◆ To do:
Change every "button" in the rows below to "control", keeping everything else unchanged. Leave the pictures out of your answer.

Text and item location entries:
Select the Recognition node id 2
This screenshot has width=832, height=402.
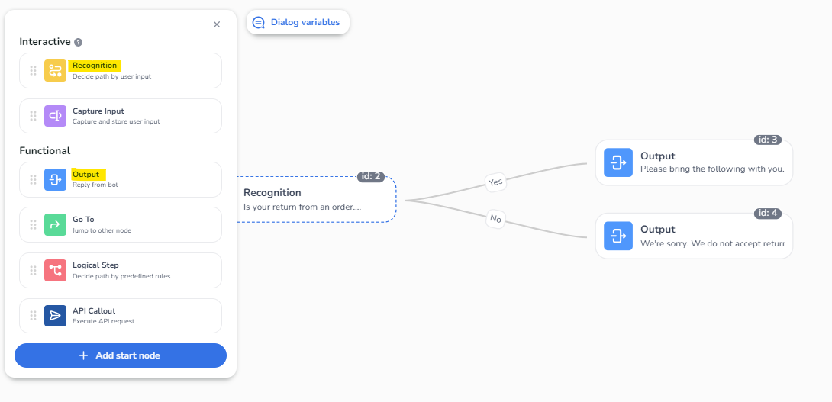tap(317, 199)
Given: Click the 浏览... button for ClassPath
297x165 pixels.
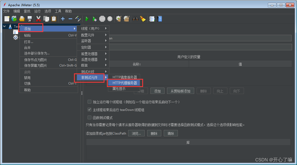Looking at the screenshot, I should 136,133.
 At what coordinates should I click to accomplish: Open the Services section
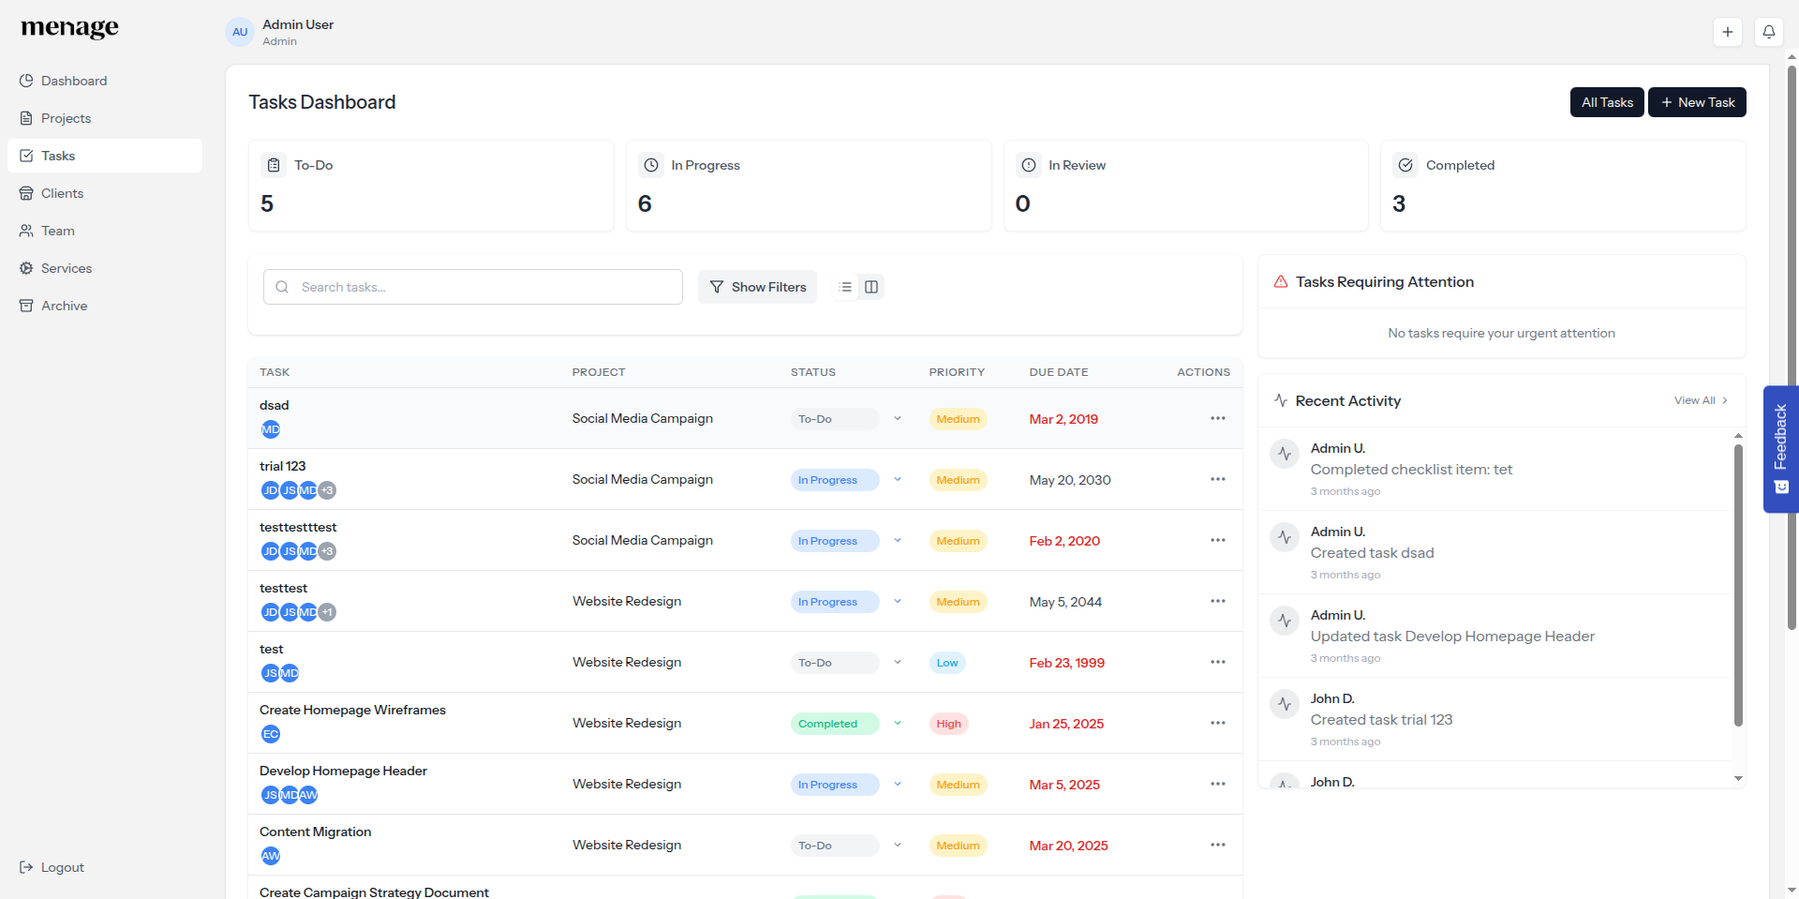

◆ Exercise answer:
Select the Recognition node id 2
This screenshot has width=832, height=402.
tap(317, 199)
Given: Click the 浏览... control for ClassPath
297x165 pixels.
Looking at the screenshot, I should 136,133.
 At what coordinates should I click to accomplish: Open the Services section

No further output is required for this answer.